__EXERCISE PASSAGE__:
* * *
My boy Guiroo, whom I love like my brother, posted a link to an article written by Vincent Cheung. I don’t know much about this cat, so I’ll defer my final assessment until I do my homework.
To the point. I have been perusing the article off and on for the last five days (in between Forms 1040, 1120S and 1065, if ya know what I mean). The speed of my perusing is clearly understood, when today, on page 10 I read this that sort of stopped me in my tracks:
God is the only one who possesses intrinsic worth, and if he decides that the existence of evil will ultimately serve to glorify him, then the decree is by definition good and justified. One who thinks that God’s glory is not worth the death and suffering of billions of people has too high an opinion of himself and humanity…. Christians should have no trouble affirming all of this, and those who find it difficult to accept what Scripture explicitly teaches should reconsider their spiritual commitment, to see if they are truly in the faith.
Ouch. Is it just me, or do I need to pray the sinner’s prayer? I’m not gonna out of hand say this cat’s wrong, however, I am not going to say that I don’t have any trouble affirming all of this.
* * *
__WORK TASK A__:
Name every tax form number mentioned in the blog post about the Vincent Cheung article.
__WORK TASK B__:
Answer these questions about the blog post on the Vincent Cheung article:
(i) Who wrote the article that the link pointed to?
(ii) On which page of the article did the quoted passage appear?
(iii) For how many days had the writer been reading the article?
__WORK TASK C__:
Retype, character for character, the part of the blog post about the Vincent Cheung article that opens with the words containing "To the point." and closes with "in the faith.".

__DATA SEGMENT__:
* * *
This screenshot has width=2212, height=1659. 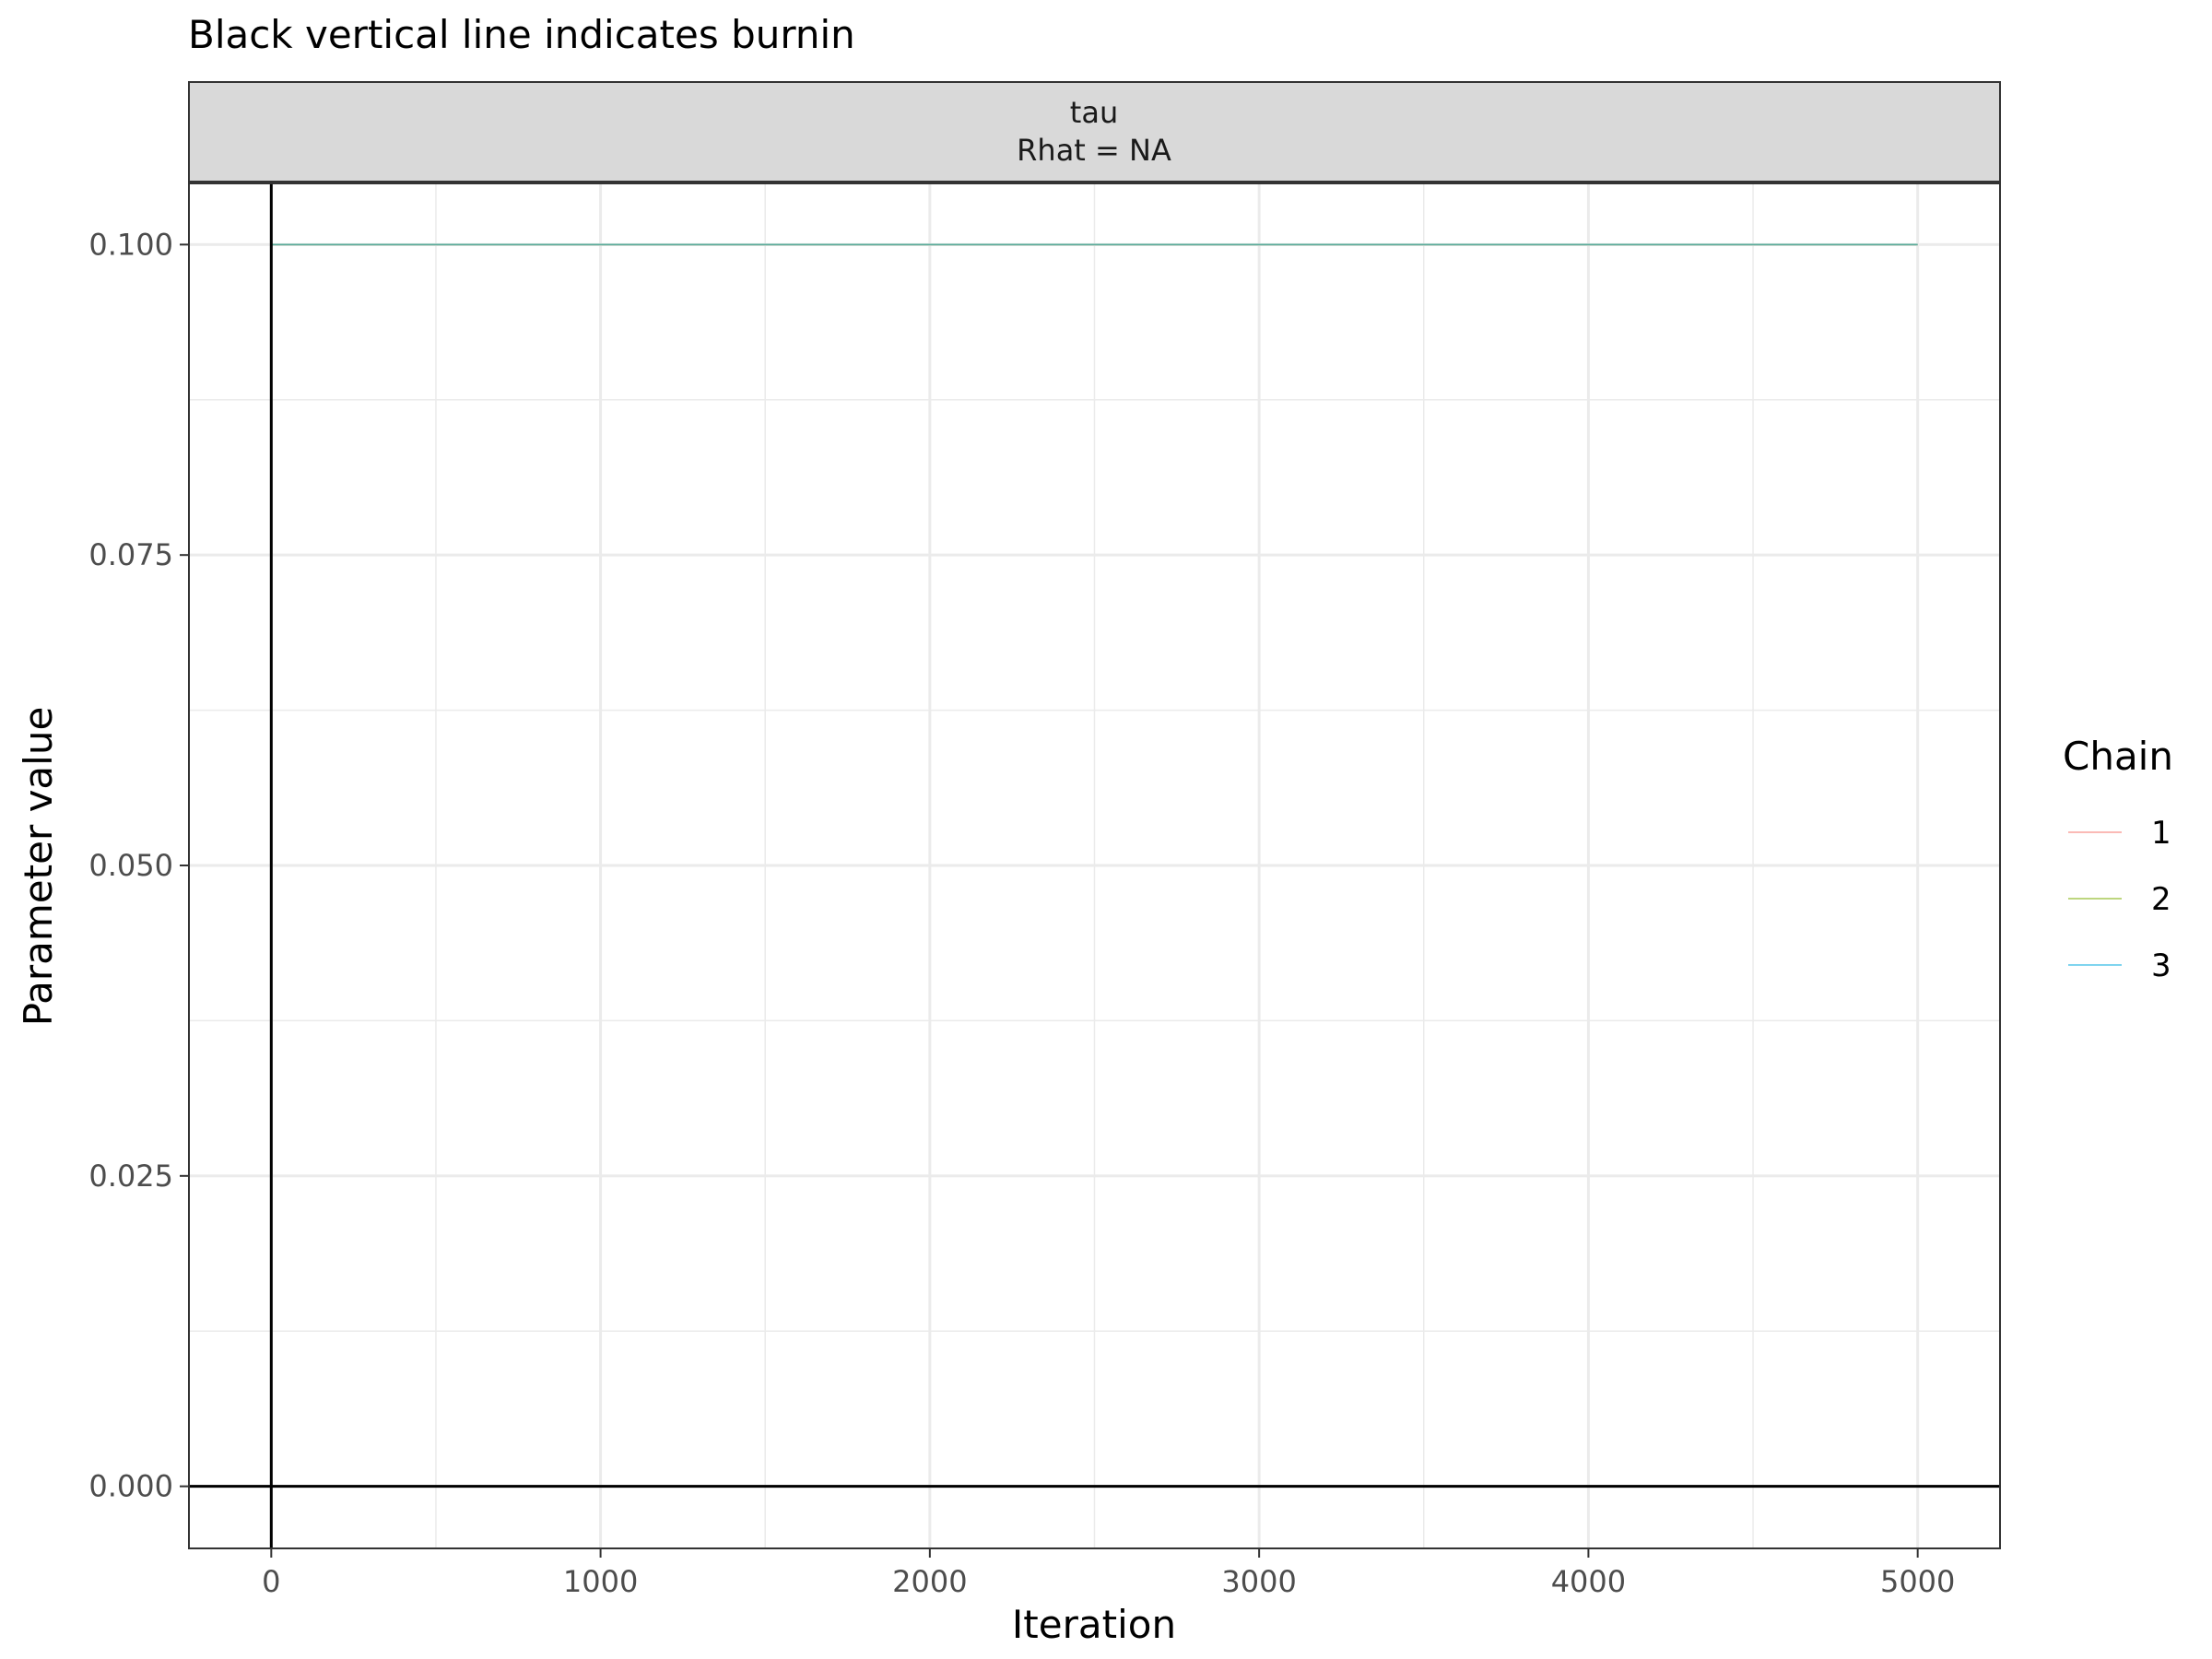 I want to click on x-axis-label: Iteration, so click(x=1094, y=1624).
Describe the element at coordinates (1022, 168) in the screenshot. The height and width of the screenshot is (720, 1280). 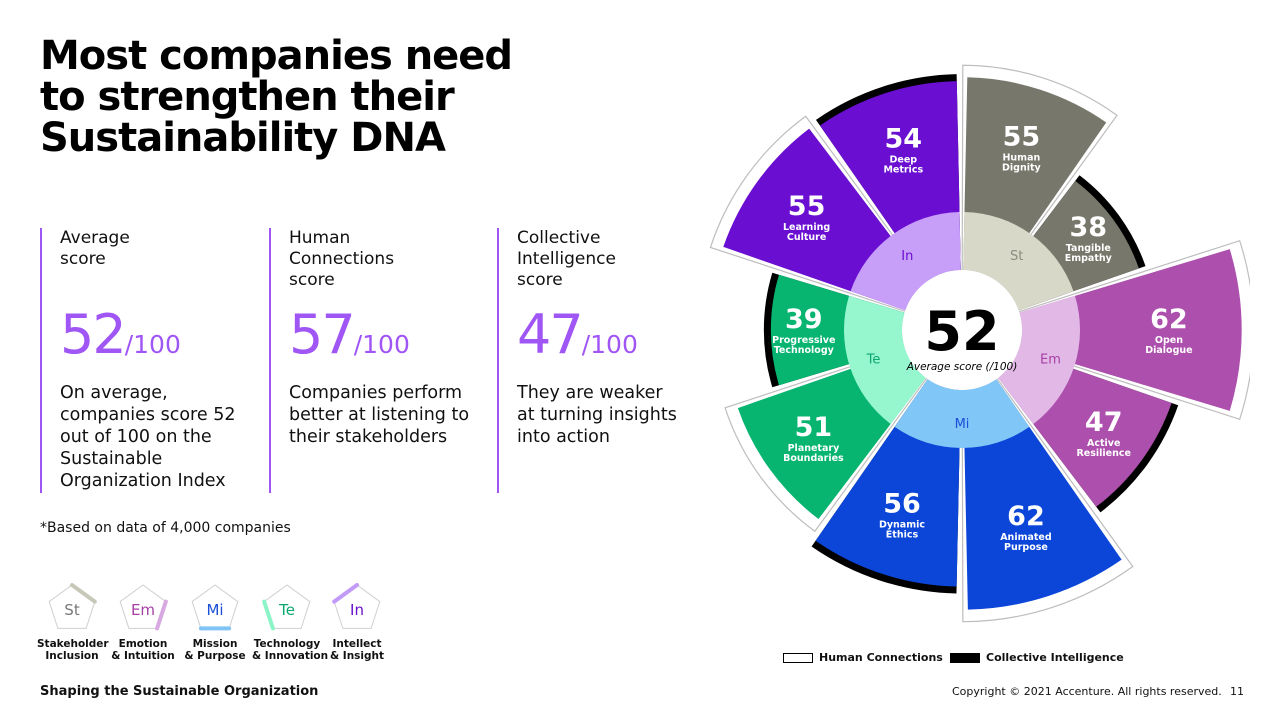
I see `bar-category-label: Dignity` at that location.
* * *
__EXERCISE RESPONSE A__:
1040, 1120S, 1065

__EXERCISE RESPONSE B__:
(i) Vincent Cheung
(ii) Page 10
(iii) Five days

__EXERCISE RESPONSE C__:
To the point. I have been perusing the article off and on for the last five days (in between Forms 1040, 1120S and 1065, if ya know what I mean). The speed of my perusing is clearly understood, when today, on page 10 I read this that sort of stopped me in my tracks:
God is the only one who possesses intrinsic worth, and if he decides that the existence of evil will ultimately serve to glorify him, then the decree is by definition good and justified. One who thinks that God’s glory is not worth the death and suffering of billions of people has too high an opinion of himself and humanity…. Christians should have no trouble affirming all of this, and those who find it difficult to accept what Scripture explicitly teaches should reconsider their spiritual commitment, to see if they are truly in the faith.